(Tarefa proposta 1):
De acordo com o trecho selecionado, que artigo e que lei configuram como crime ambiental a prática de abuso e maus-tratos em animais?

(Trecho selecionado):
Este texto reflete a opinião do(a) autor(a)

Esta série é uma parceria entre o blog e o Movimento do Ministério Público Democrático (MPD). Os artigos têm publicação periódica

Maria Fátima Vaquero Ramalho Leyser. Foto: MPD/Divulgação

A Constituição Federal expressamente veda a prática de crueldade contra os animais[1].

No nosso ordenamento jurídico, a prática de abuso e maus-tratos em animais configura crime ambiental (artigo 32 da Lei n° 9.605/1998[2]), a revelar o repúdio à adoção de métodos cruéis.

Ainda, a Declaração Universal dos Direitos dos Animais da Organização das Nações Unidas prevê, em seu artigo 10, que "nenhum animal deve ser usado para divertimento do homem. A exibição dos animais e os espetáculos que os utilizam são incompatíveis com a dignidade do animal".

(Registros fornecidos):
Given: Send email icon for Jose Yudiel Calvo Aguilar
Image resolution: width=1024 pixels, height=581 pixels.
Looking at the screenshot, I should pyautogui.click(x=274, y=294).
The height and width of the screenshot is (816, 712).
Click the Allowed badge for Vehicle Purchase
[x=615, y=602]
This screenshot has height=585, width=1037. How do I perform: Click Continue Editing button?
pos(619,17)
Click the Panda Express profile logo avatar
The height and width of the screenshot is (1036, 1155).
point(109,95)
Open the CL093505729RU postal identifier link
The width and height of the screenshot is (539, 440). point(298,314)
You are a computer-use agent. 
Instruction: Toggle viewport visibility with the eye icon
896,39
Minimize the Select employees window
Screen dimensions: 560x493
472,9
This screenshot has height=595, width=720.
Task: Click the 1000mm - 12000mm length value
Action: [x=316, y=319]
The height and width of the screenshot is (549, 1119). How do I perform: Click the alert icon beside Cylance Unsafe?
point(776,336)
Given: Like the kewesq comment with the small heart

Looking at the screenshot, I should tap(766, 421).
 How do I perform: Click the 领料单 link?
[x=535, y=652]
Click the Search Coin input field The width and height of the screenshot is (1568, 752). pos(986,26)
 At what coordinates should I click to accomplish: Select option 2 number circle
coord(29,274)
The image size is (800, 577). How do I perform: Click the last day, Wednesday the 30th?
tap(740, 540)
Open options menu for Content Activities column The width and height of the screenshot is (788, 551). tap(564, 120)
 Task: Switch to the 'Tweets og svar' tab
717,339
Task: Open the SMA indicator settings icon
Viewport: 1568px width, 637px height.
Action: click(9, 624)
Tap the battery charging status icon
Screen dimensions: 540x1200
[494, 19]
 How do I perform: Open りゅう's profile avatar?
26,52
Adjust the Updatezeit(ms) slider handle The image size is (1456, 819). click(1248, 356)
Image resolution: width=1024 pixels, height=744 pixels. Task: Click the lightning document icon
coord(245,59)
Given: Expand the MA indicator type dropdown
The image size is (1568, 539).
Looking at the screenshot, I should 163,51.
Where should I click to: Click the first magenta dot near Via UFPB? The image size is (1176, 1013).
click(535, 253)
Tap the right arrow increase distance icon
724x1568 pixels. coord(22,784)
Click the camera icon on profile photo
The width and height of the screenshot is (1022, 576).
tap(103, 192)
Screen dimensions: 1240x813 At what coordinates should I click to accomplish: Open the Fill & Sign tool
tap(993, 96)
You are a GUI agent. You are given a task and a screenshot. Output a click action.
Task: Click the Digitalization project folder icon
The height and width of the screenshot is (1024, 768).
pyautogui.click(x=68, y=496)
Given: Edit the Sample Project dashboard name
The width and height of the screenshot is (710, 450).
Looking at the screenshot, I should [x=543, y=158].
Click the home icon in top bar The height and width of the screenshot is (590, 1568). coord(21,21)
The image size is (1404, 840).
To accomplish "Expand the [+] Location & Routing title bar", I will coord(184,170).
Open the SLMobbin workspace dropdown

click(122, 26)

(Tarefa proposta 2):
Por favor, transcreva sem alterações as linhas dos registros, do início deles até a linha que contém "The width and height of the screenshot is (539, 440).", incluindo essa linha.

(Resposta escrita 1):
O artigo 32 da Lei nº 9.605/1998.

(Resposta escrita 2):
Given: Send email icon for Jose Yudiel Calvo Aguilar
Image resolution: width=1024 pixels, height=581 pixels.
Looking at the screenshot, I should pyautogui.click(x=274, y=294).
The height and width of the screenshot is (816, 712).
Click the Allowed badge for Vehicle Purchase
[x=615, y=602]
This screenshot has height=585, width=1037. How do I perform: Click Continue Editing button?
pos(619,17)
Click the Panda Express profile logo avatar
The height and width of the screenshot is (1036, 1155).
point(109,95)
Open the CL093505729RU postal identifier link
The width and height of the screenshot is (539, 440). point(298,314)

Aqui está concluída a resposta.